[Data entries]
BEGIN

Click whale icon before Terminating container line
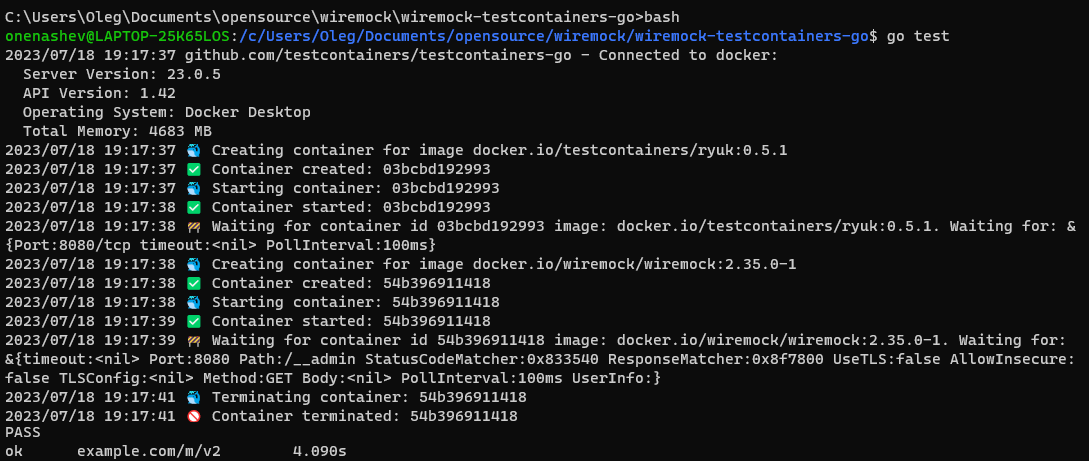Screen dimensions: 1089x461 pyautogui.click(x=194, y=398)
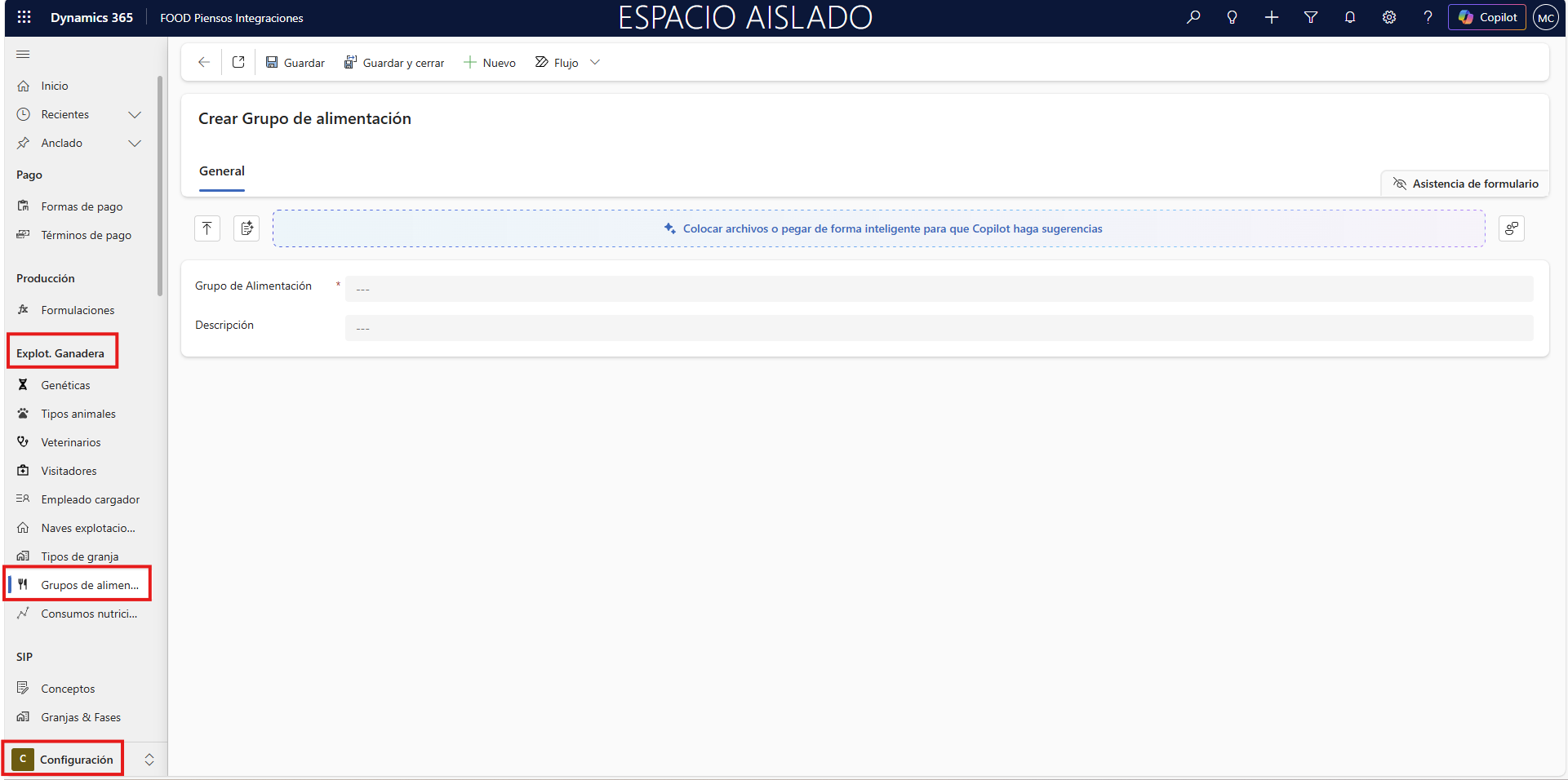Open the advanced filter funnel icon
Screen dimensions: 1568x780
tap(1310, 17)
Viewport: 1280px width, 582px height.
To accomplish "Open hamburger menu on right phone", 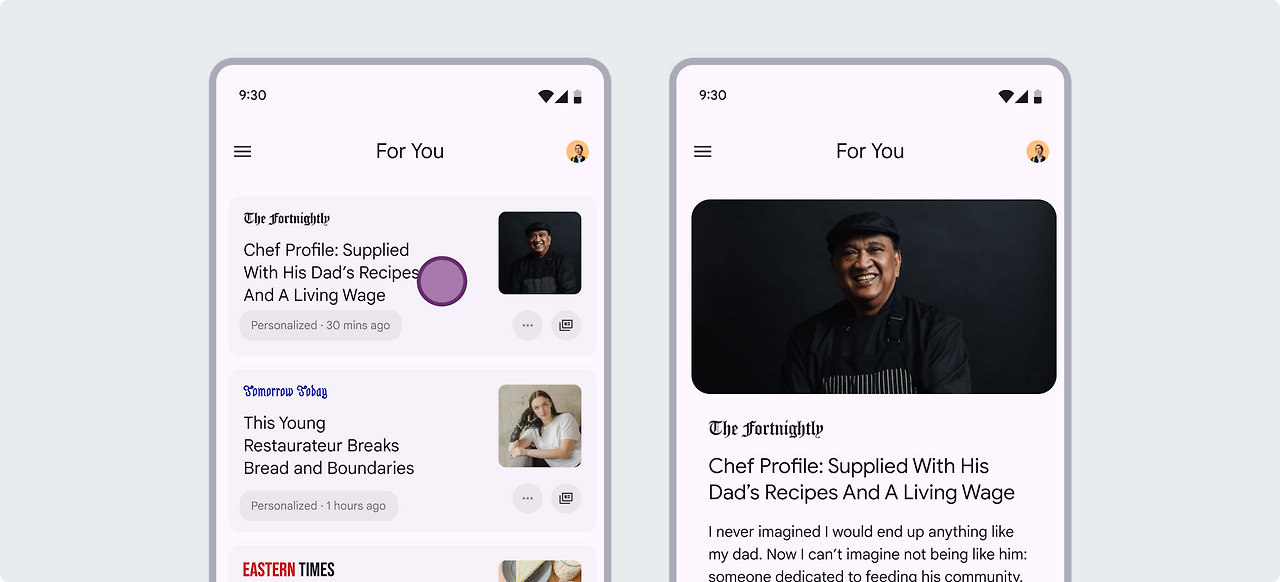I will coord(703,152).
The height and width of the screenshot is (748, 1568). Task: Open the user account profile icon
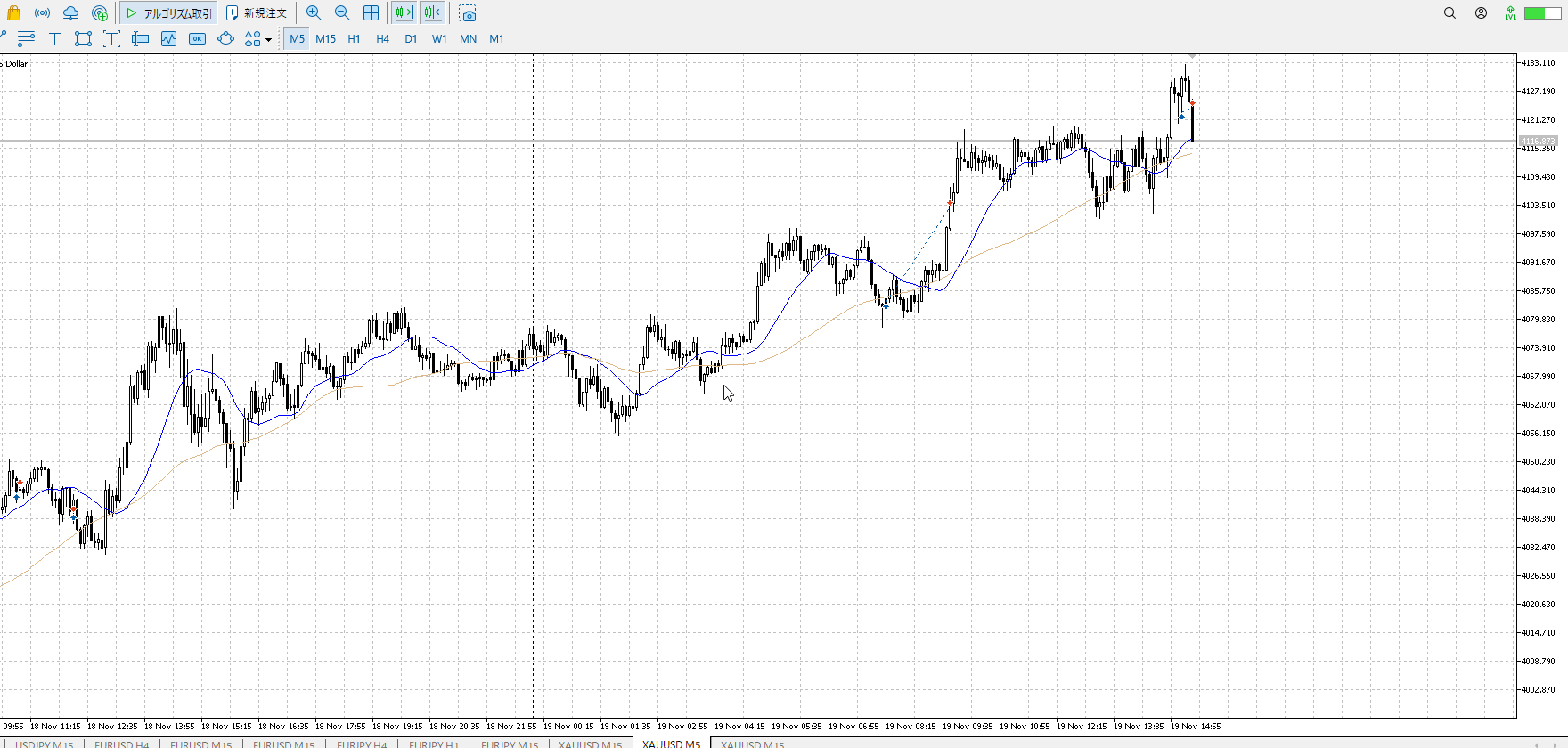[x=1481, y=13]
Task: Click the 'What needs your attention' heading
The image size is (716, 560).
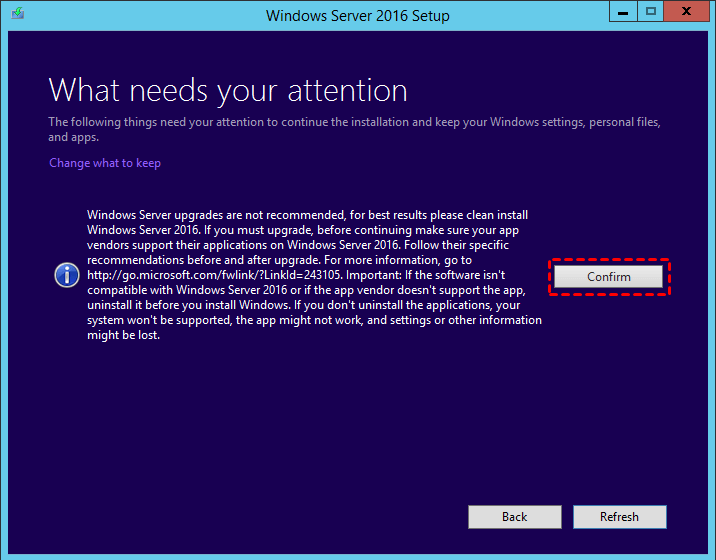Action: 228,90
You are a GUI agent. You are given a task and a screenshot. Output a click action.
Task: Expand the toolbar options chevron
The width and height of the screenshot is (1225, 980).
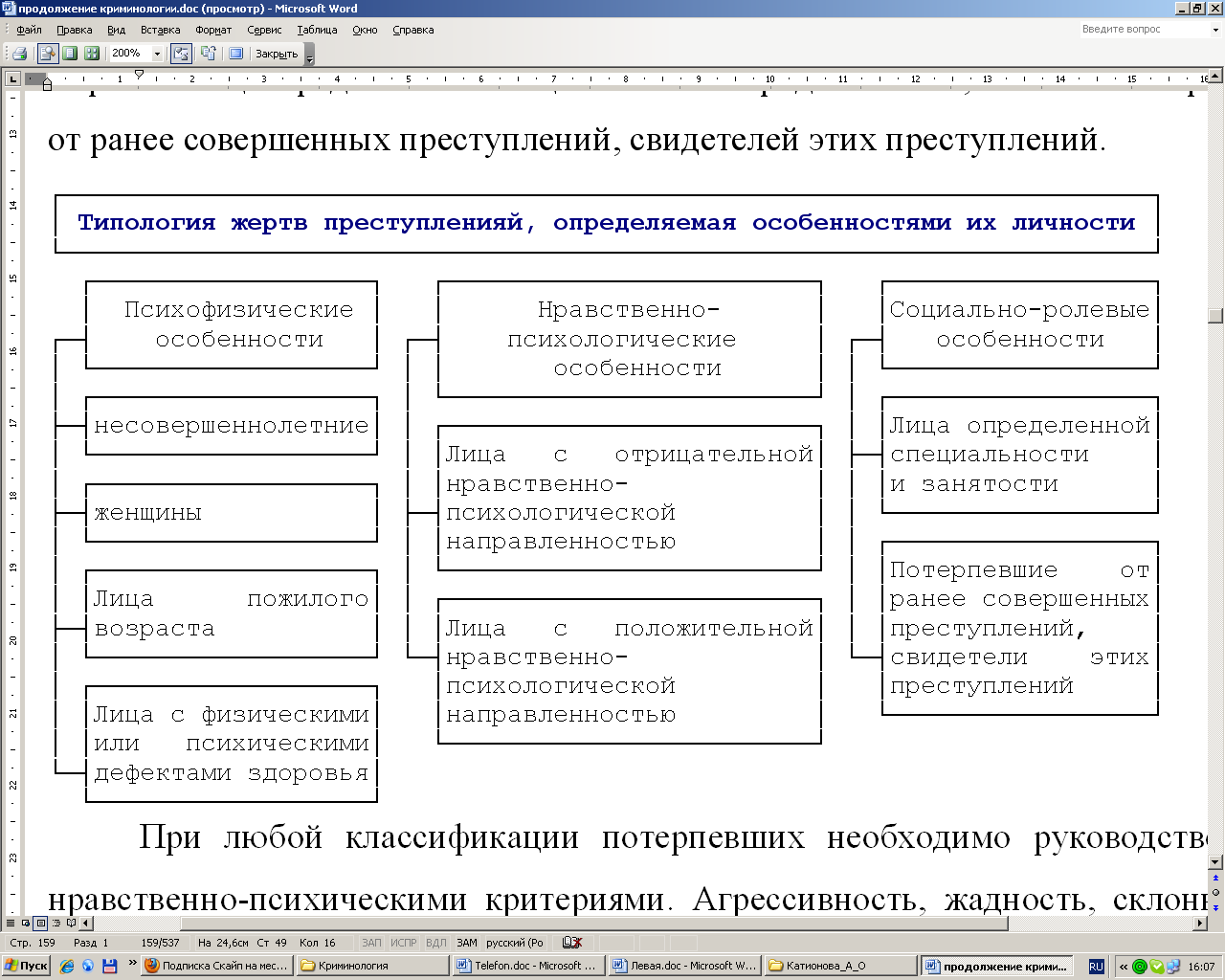pyautogui.click(x=308, y=59)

END

#### Task instructions
Give again, unchanged, only the lines from the line containing "Task: Click the" to the last line of the records above. Pictures do not belong in the copy.

#### Task answer
Task: Click the 'What needs your attention' heading
The image size is (716, 560).
Action: 228,90
You are a GUI agent. You are given a task and a screenshot. Output a click action.
Task: Expand the toolbar options chevron
The width and height of the screenshot is (1225, 980).
pyautogui.click(x=308, y=59)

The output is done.